— TASKS AND EXERCISES —
[1] Answer each question using the issue on result aggregation and load balancing for collector processes.
(a) What p99 latency does the issue set as the target for result aggregation from local processes?
(b) To which topic does procmond-2 publish its results?
(c) What type is given for the field expected_collectors in the ResultSet struct?
[2] Write the next part of the issue on result aggregation and load balancing for collector processes, picking up right after its last line.

— EXCERPTED PASSAGE —
= = = = = = =
Add result aggregation and load balancing for collector processes
Parent Epic: #114 - Multi-Process Collector Coordination via Event Bus Architecture
Related Issues: #115 (Coordination Workflows), #116 (Task Distribution)
Specification: .kiro/specs/daemoneye-core-monitoring/tasks.md Section 2.6.4
Design Goals (from Parent #114)
Scope: Single-system, local multi-process coordination
- Performance: <1ms p99 latency for result aggregation from local processes
- Cross-Platform: Windows, Linux, macOS, FreeBSD
- Security: Local IPC only (no network exposure)
- Code Safety: Zero unsafe code in aggregation implementation
- Dependencies: Only use interprocess, tokio, prost, dashmap
Critical Architectural Context
Cross-process result aggregation:
- daemoneye-agent (separate process): hosts broker, aggregates results from local collectors
- Collector processes (procmond-1, procmond-2, netmond-1, etc.): separate OS processes on same machine
- All communication via local cross-process IPC using interprocess crate
- Result aggregation and load balancing happen across process boundaries
Overview
This task implements result aggregation and advanced load balancing capabilities within daemoneye-eventbus, enabling the agent to efficiently collect and correlate results from multiple collector processes on the local system.
Architecture
Result Aggregation Flow (Cross-Process)
1. Collector Processes Execute Tasks
├─▶ procmond-1: Process enumeration
├─▶ procmond-2: Process integrity checks
└─▶ netmond-1: Network connections
2. Results Published via Local IPC
├─▶ procmond-1 → events.process.lifecycle
├─▶ procmond-2 → events.process.integrity
└─▶ netmond-1 → events.network.connections
3. Broker Receives Results (In Agent Process)
├─▶ Route by topic pattern
├─▶ Group by correlation_id
└─▶ Buffer until complete
4. Aggregated Results (In Agent Process)
├─▶ Merge related events from multiple local processes
├─▶ Deduplicate if needed
└─▶ Forward to detection engine
Result Aggregator (In Broker Process)
/// Aggregates results from multiple local collector processes
pub struct ResultAggregator {
// Pending result sets indexed by correlation ID
pending_results: Arc<DashMap<Uuid, ResultSet>>,
// Completion callback
on_complete: Arc<dyn Fn(AggregatedResult) + Send + Sync>,
// Timeout for incomplete result sets
timeout_ms: u64,
}
pub struct ResultSet {
correlation_id: Uuid,
expected_collectors: HashSet<ProcessId>,
received_results: Vec<(ProcessId, DetectionResult)>,
created_at: Instant,
}
impl ResultAggregator {
/// Add result from local collector process
pub async fn add_result(
&self,
process_id: ProcessId,
correlation_id: Uuid,
result: DetectionResult,
) -> Result<()> {
let mut result_set = self.pending_results
.entry(correlation_id)
= = = = = = =
— EXTRACTED DATA —
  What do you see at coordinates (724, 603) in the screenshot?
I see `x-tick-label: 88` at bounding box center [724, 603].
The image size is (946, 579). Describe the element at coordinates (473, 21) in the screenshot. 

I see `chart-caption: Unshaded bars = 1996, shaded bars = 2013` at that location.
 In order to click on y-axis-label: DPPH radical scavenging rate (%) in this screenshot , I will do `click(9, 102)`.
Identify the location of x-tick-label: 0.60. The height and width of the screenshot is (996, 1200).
= = = = = = =
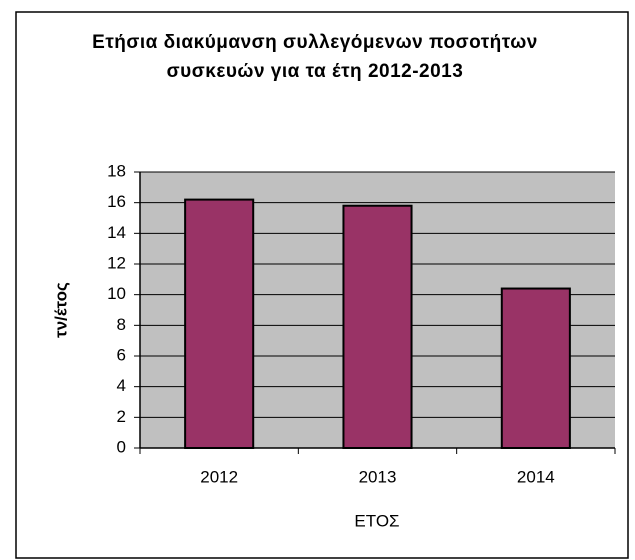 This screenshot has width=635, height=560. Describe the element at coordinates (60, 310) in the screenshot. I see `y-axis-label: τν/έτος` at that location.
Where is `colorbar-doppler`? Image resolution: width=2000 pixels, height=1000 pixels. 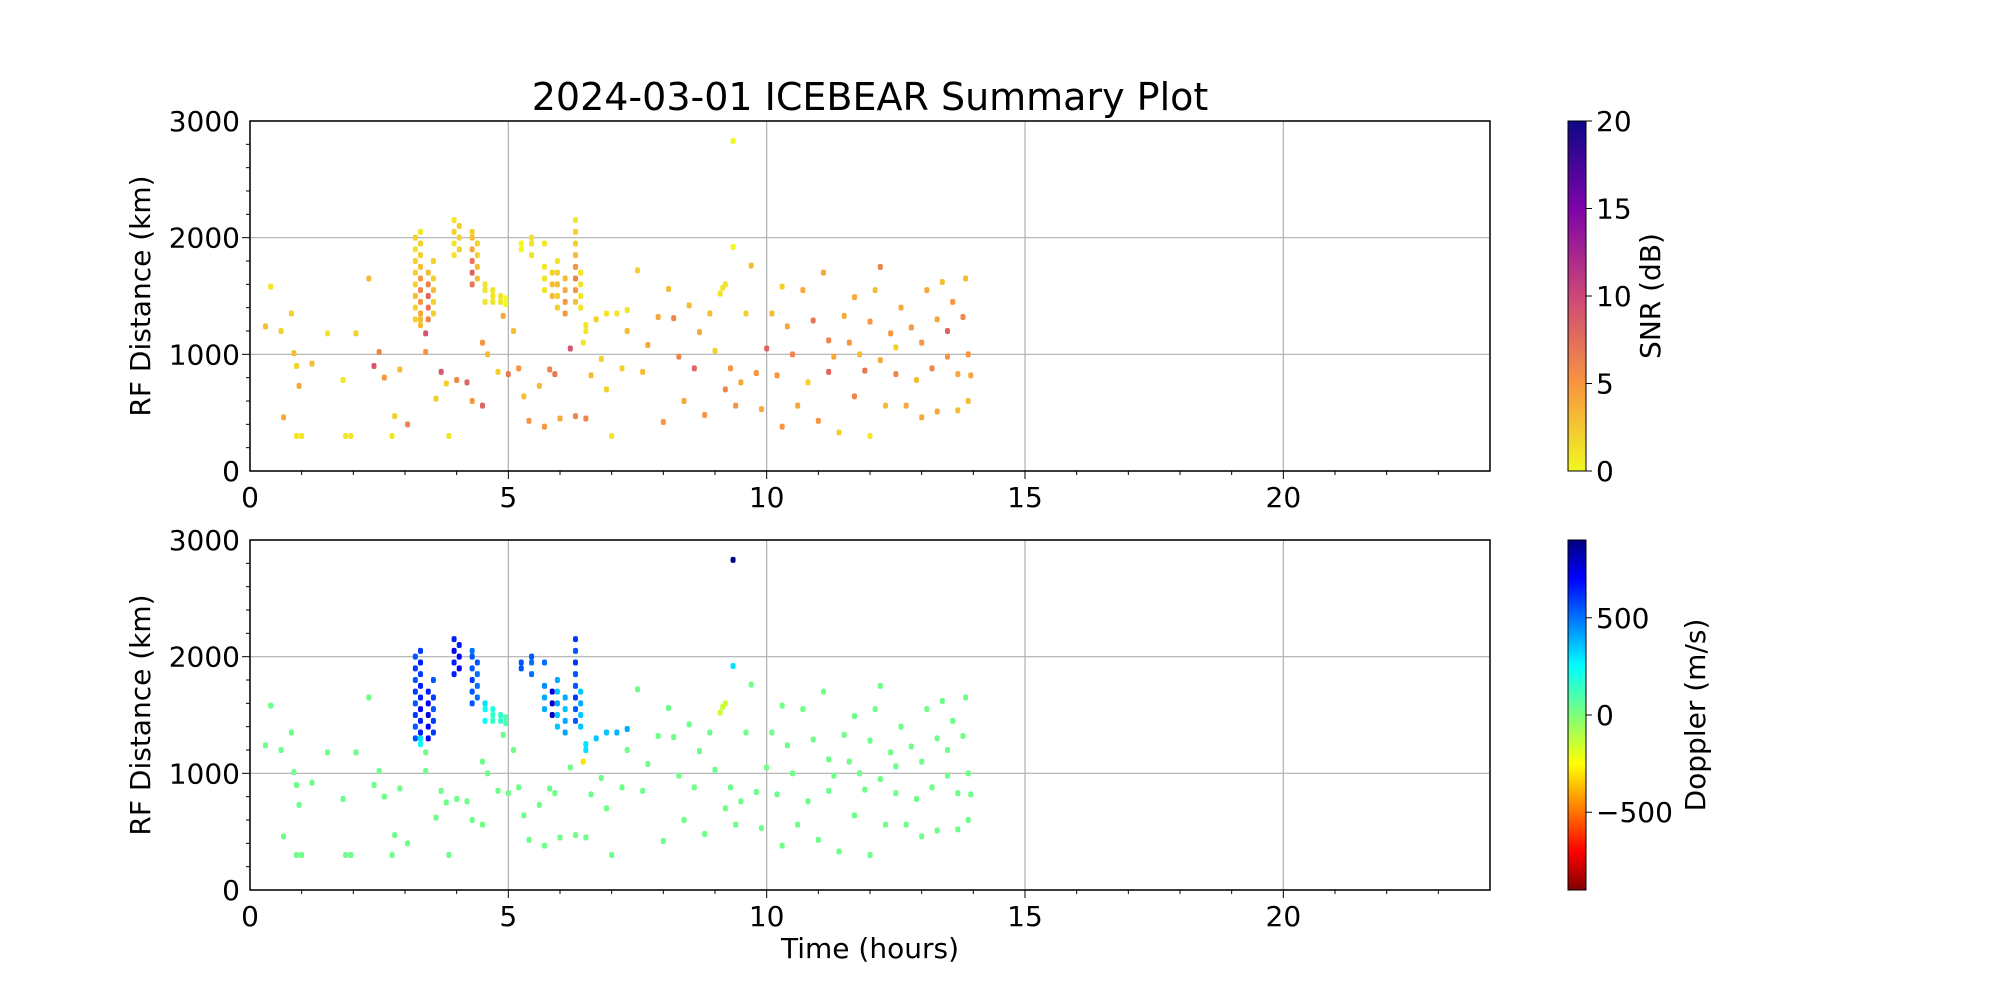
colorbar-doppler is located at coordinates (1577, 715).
= = = = = = =
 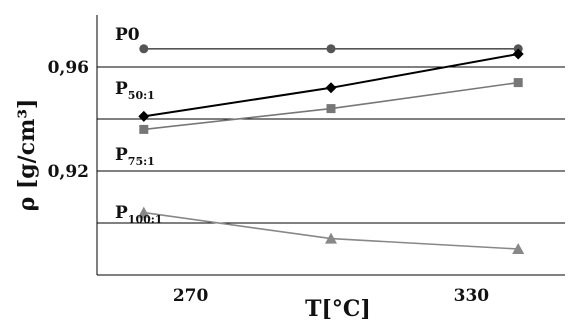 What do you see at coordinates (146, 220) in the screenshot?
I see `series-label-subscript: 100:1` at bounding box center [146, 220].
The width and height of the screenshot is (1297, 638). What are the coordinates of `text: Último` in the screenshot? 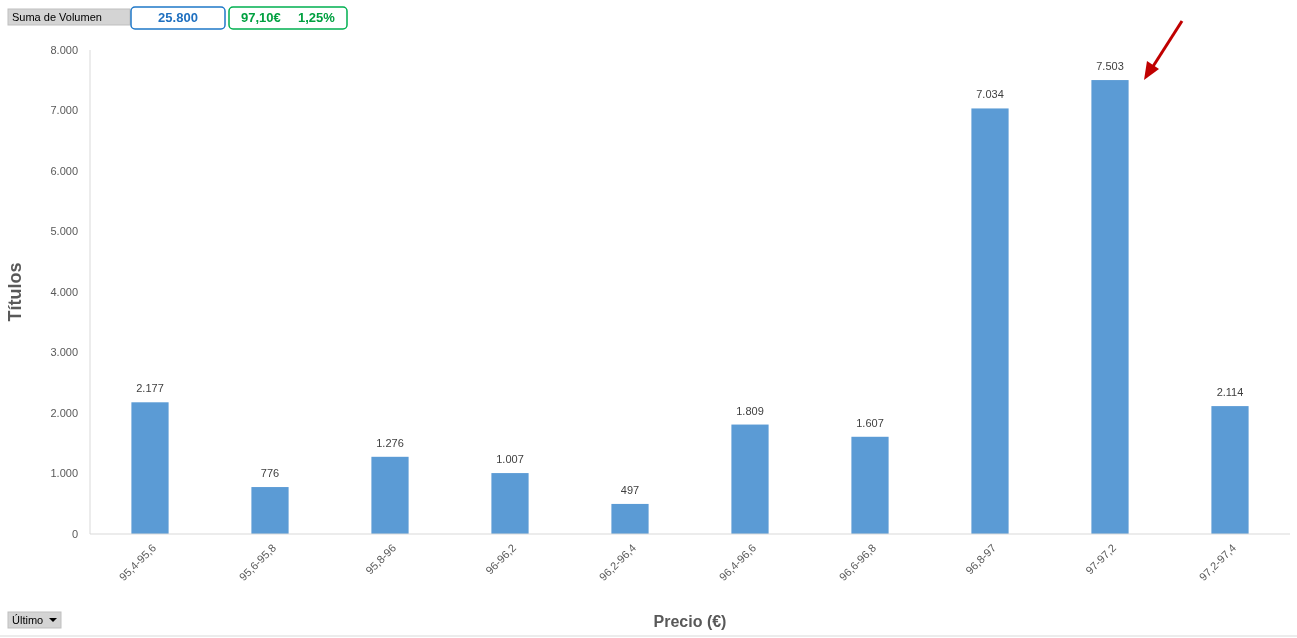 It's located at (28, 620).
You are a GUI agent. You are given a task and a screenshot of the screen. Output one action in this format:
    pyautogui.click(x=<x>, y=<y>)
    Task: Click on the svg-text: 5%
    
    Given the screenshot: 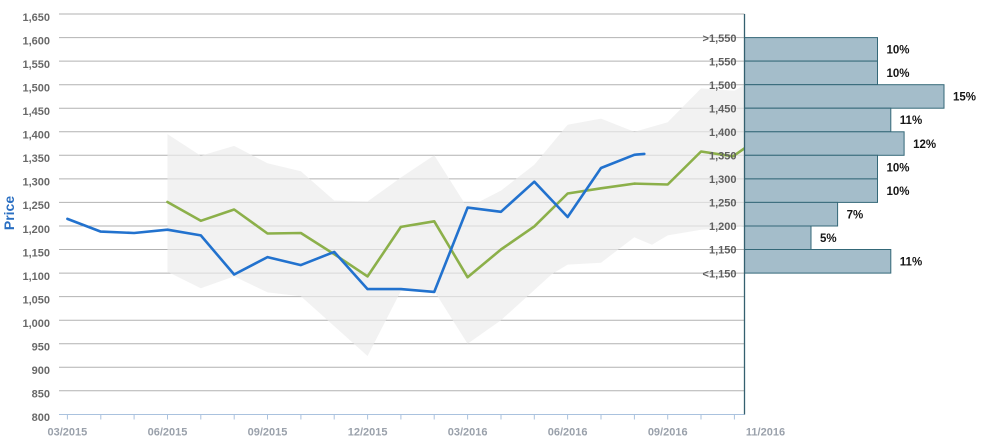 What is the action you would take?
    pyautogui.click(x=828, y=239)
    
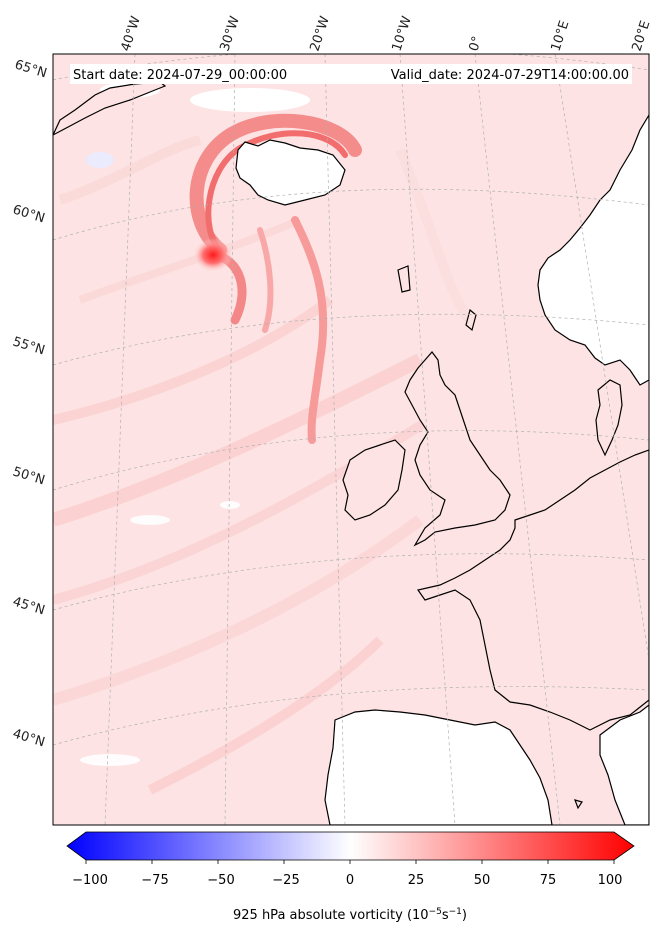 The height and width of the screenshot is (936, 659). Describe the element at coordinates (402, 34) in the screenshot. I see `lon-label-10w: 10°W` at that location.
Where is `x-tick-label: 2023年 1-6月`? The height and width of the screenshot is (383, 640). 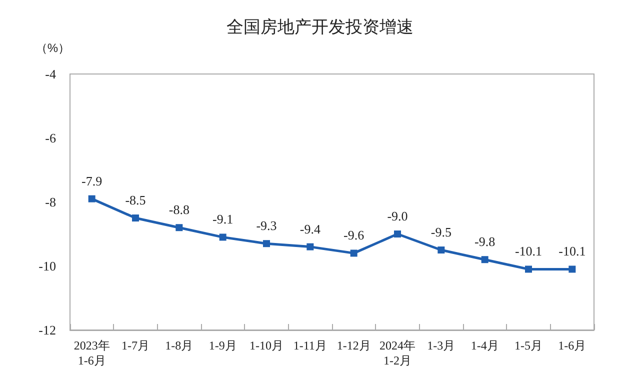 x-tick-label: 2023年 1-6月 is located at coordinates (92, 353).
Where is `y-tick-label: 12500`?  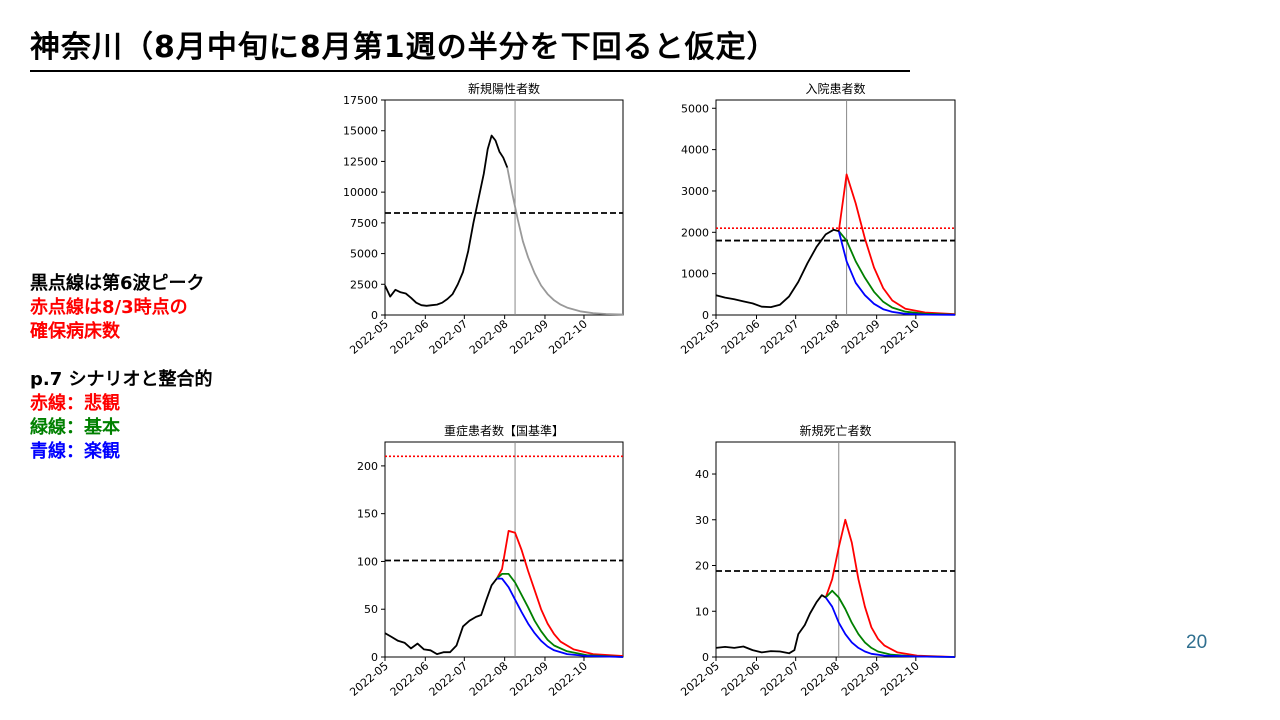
= = = = = = =
— YOUR RESPONSES —
[1]
(a) Less than 1ms.
(b) events.process.integrity
(c) HashSet<ProcessId>

[2]
.or_insert_with(|| ResultSet::new(correlation_id));
result_set.received_results.push((process_id, result));
// Check if complete
if result_set.is_complete() {
let aggregated = self.aggregate(result_set)?;
(self.on_complete)(aggregated);
self.pending_results.remove(&correlation_id);
}
Ok(())
}
/// Aggregate results from multiple local processes
fn aggregate(&self, result_set: ResultSet) -> Result<AggregatedResult> {
// Merge results, deduplicate, correlate
let merged = self.merge_results(result_set.received_results)?;
Ok(AggregatedResult {
correlation_id: result_set.correlation_id,
results: merged,
collector_count: result_set.expected_collectors.len(),
complete: true,
})
}
}
Advanced Load Balancer (Across Local Processes)
pub struct AdvancedLoadBalancer {
// Real-time load metrics per local process
metrics: Arc<DashMap<ProcessId, LoadMetrics>>,
// Historical performance data
history: Arc<DashMap<ProcessId, PerformanceHistory>>,
}
pub struct LoadMetrics {
active_tasks: AtomicUsize,
queue_depth: AtomicUsize,
cpu_usage: AtomicU64, // 0-100%
memory_bytes: AtomicU64,
last_heartbeat: AtomicU64, // Unix timestamp
}
pub struct PerformanceHistory {
avg_task_duration_ms: f64,
success_rate: f64,
total_tasks_completed: u64,
}
impl AdvancedLoadBalancer {
/// Select best local process using weighted scoring
pub fn select_weighted(
&self,
candidates: Vec<ProcessId>,
) -> Result<ProcessId> {
candidates
.into_iter()
.max_by_key(|&pid| {
self.calculate_score(pid)
})
.ok_or(Error::NoCollectorAvailable)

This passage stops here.